Compression techniques are widely used in computing, data storage, and electronic communications for decreasing the volume of data to allow more efficient storage and/or transmission. For example, current modem-based and DSL interconnections do not provide sufficient data transmission bandwidth to allow for transmission of uncompressed, real-time video signals at resolutions close to the resolution of broadcast television. However, highly compressed video signals can be transmitted through such internet connections and decompressed and displayed on a user's computer.
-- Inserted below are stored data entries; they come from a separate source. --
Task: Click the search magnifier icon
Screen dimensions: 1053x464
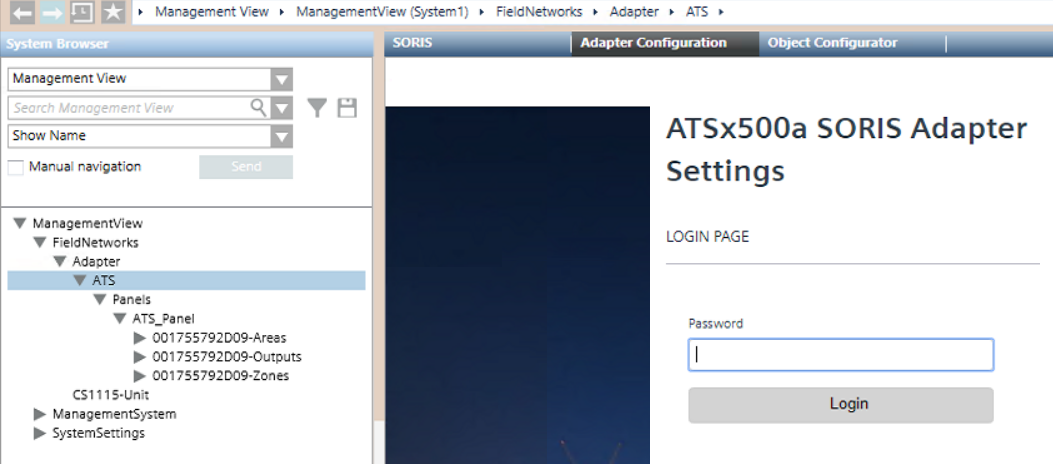Action: tap(259, 107)
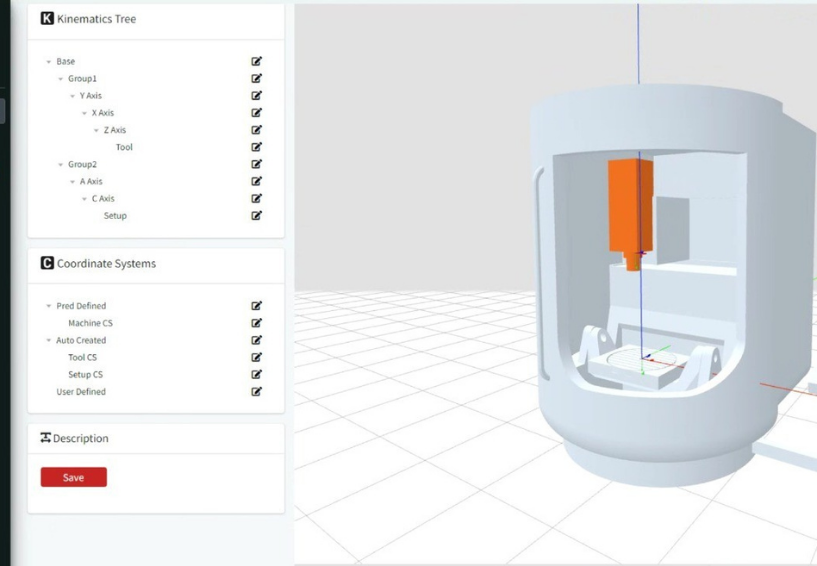Image resolution: width=817 pixels, height=566 pixels.
Task: Collapse the Pred Defined group
Action: point(49,306)
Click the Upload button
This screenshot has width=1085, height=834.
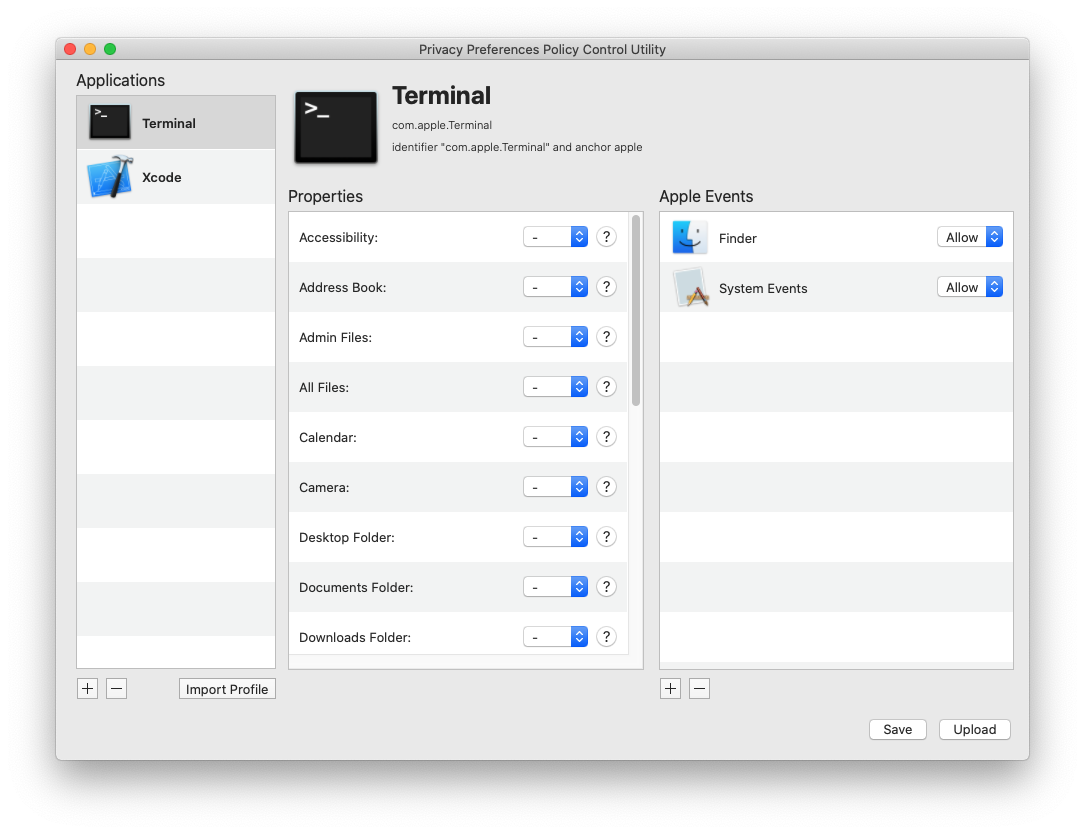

Data compression can be carried out in either a lossy or a lossless fashion. Lossy compression can generally provide much better compression ratios, but the decompressed data is generally distorted with respect to the original data. For example, in lossy compression of video signals, the decompressed video signal may have lower resolution and lower displayed frame rates. By contrast, lossless compression compresses data so that the compressed data can be accurately decompressed to identically restore the original data.
Many lossless and lossy compression methods assume a statistical model of the data being compressed. Discrepancies between the model assumed by a method and the actual statistical properties of the data result in poor compression and/or increased distortion in the reconstructed signal. Universal compression methods mitigate this problem by adapting method parameters to better suit the actual data being compressed. The various embodiments of the Lempel-Ziv compression method comprise one set of successful and widely deployed universal lossless compression methods. The Lempel-Ziv method and other lossless universal compression methods also possess certain optimality properties in a variety of formal mathematical settings involving data generated by stochastic processes and/or classes of competing data-tuned compression methods. In contrast to the lossless case, all universal lossy compression methods known to be optimal in the formal mathematical settings are hopelessly complex computationally and hence impractical. Practical universal lossy compression methods are therefore heuristically driven. Designers, developers, and users of compression methods and systems are constantly seeking new compression techniques that provide better computational efficiency and other advantages, such as improved heuristics for universal lossy compression methods.